In this Dionysian ritual of dance that seemed to provide people with some badly needed relief during Thatcher's third term, a sort of happy fashion was born with people wearing anything two sizes too big, smiley T-shirts, dungarees, baggy trousers, sweatshirts, shorts, bandannas, cycling masks and white gloves.
This kind of dressing down, this anti-style or lack of style, was compared by critics to the anti-language of a marginalised social group (The Sunday Times wrote in October 1988 that the hordes frequenting the clubs "were not the regular designer-label disco-music devotees, but a hotchpotch of traditionally marginalised adolescents").
Indeed acid house turned into a reaction against anti-yuppies clichés and snobby exclusivity.
If you want to explore again those years, check out the exhibition “RAVING '89” by photographer Gavin Watson at London's Space until 19th June.

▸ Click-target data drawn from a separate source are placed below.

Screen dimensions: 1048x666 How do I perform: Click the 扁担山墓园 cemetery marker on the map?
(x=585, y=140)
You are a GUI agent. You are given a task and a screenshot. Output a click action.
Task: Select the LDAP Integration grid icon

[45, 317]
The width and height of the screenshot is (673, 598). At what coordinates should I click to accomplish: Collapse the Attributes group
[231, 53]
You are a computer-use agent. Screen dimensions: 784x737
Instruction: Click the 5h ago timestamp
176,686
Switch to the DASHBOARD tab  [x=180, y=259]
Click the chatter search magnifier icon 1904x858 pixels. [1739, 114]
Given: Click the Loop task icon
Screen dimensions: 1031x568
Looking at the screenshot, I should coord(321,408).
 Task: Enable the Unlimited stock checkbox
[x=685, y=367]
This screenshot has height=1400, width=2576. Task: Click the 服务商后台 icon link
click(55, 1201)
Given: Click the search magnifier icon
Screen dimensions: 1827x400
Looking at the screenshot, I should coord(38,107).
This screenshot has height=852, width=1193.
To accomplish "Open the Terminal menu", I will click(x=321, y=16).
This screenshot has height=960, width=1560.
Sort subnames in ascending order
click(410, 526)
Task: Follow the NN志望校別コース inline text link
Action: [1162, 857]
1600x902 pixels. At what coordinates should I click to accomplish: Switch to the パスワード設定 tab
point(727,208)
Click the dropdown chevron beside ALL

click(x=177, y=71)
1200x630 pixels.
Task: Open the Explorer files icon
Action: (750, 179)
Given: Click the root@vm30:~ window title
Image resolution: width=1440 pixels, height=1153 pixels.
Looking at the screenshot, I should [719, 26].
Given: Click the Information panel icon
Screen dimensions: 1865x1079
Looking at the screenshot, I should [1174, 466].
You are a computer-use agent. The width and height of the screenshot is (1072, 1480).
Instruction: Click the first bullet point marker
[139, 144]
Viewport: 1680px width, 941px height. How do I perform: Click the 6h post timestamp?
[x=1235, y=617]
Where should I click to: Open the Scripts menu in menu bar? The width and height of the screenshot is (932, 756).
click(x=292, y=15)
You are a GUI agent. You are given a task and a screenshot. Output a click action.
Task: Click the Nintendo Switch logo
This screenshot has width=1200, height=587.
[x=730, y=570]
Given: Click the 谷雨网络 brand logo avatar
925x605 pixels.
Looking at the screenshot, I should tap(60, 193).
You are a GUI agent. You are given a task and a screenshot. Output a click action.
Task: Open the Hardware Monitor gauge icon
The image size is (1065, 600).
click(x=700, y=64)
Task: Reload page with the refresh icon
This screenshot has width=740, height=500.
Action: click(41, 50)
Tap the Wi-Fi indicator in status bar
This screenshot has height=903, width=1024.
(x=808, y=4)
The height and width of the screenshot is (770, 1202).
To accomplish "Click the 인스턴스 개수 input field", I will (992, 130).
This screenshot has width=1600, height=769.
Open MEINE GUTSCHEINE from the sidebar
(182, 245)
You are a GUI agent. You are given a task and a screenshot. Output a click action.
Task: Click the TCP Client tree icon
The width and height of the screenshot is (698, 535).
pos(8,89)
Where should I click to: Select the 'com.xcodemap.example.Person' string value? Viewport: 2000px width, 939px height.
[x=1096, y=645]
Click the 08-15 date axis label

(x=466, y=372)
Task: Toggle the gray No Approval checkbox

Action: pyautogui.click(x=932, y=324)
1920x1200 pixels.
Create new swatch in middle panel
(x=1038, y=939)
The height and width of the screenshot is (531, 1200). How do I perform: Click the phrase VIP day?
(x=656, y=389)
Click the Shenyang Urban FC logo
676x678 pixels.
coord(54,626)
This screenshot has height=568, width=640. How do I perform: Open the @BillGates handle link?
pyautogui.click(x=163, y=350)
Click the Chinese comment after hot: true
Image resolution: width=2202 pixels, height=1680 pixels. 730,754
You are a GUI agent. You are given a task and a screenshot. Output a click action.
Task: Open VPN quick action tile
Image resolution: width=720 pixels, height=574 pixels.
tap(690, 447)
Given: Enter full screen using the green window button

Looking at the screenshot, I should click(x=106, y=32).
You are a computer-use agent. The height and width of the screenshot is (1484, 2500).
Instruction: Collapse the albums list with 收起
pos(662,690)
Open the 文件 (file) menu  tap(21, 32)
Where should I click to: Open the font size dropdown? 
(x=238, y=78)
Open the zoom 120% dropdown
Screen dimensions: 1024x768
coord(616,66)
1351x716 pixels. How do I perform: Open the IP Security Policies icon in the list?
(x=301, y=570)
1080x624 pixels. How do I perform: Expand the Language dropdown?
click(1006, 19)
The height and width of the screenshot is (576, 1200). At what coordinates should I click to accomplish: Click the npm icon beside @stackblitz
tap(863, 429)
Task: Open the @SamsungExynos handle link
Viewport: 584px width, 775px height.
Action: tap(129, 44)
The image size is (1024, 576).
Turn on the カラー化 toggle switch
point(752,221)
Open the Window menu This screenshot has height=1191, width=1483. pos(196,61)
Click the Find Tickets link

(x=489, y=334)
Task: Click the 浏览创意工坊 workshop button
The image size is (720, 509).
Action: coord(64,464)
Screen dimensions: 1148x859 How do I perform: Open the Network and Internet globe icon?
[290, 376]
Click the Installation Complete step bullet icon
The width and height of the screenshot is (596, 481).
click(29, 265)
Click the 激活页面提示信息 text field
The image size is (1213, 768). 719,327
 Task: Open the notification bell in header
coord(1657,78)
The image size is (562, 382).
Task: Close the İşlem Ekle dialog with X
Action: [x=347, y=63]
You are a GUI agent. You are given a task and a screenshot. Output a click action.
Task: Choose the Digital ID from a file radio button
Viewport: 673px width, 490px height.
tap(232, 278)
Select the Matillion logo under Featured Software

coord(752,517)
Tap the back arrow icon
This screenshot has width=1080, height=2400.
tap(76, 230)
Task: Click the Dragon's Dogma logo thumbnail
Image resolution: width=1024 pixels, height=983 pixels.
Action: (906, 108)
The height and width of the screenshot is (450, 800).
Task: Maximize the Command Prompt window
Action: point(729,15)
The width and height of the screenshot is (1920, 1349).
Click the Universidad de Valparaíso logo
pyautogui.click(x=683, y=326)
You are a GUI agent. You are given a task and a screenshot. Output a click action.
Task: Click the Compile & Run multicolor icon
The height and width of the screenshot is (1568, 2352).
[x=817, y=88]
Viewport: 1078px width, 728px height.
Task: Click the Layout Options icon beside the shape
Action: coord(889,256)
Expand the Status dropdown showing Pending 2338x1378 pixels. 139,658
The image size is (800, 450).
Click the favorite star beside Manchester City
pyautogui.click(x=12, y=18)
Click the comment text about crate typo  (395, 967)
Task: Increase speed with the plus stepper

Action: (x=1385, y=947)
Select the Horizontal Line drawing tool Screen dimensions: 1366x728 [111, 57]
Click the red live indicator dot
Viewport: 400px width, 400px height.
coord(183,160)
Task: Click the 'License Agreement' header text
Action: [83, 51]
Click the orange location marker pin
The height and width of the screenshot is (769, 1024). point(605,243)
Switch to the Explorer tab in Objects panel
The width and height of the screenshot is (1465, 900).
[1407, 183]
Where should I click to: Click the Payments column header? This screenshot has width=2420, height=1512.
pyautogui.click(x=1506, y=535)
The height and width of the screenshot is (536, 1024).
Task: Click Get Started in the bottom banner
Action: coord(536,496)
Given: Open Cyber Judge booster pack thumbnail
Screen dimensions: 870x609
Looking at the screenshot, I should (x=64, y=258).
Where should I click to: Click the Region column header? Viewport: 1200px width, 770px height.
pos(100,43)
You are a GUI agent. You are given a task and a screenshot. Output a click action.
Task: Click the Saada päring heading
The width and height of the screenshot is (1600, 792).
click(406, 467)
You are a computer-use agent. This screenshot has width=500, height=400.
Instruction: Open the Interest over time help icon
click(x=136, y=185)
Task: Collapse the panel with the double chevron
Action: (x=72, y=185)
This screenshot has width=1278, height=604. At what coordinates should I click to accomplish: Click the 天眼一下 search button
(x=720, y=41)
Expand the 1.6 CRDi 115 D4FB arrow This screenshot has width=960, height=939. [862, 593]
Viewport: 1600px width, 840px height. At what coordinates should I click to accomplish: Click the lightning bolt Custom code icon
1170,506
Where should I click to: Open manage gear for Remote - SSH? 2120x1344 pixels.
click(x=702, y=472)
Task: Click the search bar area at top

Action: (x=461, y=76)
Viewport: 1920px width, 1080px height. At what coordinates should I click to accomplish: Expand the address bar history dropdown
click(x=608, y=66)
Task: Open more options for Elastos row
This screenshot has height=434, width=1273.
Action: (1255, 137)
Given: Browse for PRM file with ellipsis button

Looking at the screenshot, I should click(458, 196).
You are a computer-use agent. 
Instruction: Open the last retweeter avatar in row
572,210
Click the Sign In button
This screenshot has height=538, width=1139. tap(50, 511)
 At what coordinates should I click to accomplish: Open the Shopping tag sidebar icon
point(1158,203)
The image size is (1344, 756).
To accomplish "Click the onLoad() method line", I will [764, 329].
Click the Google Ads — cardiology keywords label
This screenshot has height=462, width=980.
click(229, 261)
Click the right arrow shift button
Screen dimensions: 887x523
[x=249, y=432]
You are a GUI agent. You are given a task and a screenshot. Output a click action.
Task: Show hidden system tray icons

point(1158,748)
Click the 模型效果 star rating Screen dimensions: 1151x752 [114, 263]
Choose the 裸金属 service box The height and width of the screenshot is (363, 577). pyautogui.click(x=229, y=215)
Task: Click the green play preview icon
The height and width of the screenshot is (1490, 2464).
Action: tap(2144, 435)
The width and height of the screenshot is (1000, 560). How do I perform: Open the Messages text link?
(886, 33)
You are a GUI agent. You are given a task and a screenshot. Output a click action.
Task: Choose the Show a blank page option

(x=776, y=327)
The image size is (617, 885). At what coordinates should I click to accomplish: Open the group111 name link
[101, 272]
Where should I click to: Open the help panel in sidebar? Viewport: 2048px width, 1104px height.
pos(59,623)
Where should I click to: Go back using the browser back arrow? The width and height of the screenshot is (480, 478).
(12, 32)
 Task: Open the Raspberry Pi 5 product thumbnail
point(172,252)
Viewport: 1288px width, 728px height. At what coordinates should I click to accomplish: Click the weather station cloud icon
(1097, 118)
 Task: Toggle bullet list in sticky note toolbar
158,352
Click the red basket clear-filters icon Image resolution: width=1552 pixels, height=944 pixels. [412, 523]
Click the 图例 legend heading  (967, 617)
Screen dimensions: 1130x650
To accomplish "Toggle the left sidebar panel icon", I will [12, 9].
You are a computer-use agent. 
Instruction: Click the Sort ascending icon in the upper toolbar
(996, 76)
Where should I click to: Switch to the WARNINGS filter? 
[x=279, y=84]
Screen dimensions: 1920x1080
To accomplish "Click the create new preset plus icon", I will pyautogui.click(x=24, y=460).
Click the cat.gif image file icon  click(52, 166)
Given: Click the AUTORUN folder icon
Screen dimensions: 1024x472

Watson's photographs have been exhibited widely and are also available in book format collected in the volumes “Skins” (1994, U.S. edition 2001), “Skins & Punks” (2008) and “Raving ‘89” (2009).
The images in the exhibition perfectly document the best and worst times of the rave and acid house culture, and are also captivating reminders of a precise point in time when the British government was suddenly scared by this scene built on drugs, music and anti-elitist fashion as it feared it may have generated a "deviant" subculture capable of threatening the status quo.
After all, every subculture breeds its own moral panic and every moral panic is stereotyped by a specific drug and, let me also add, by specific fashion trends.
Nice article on it.Thanks for sharing it.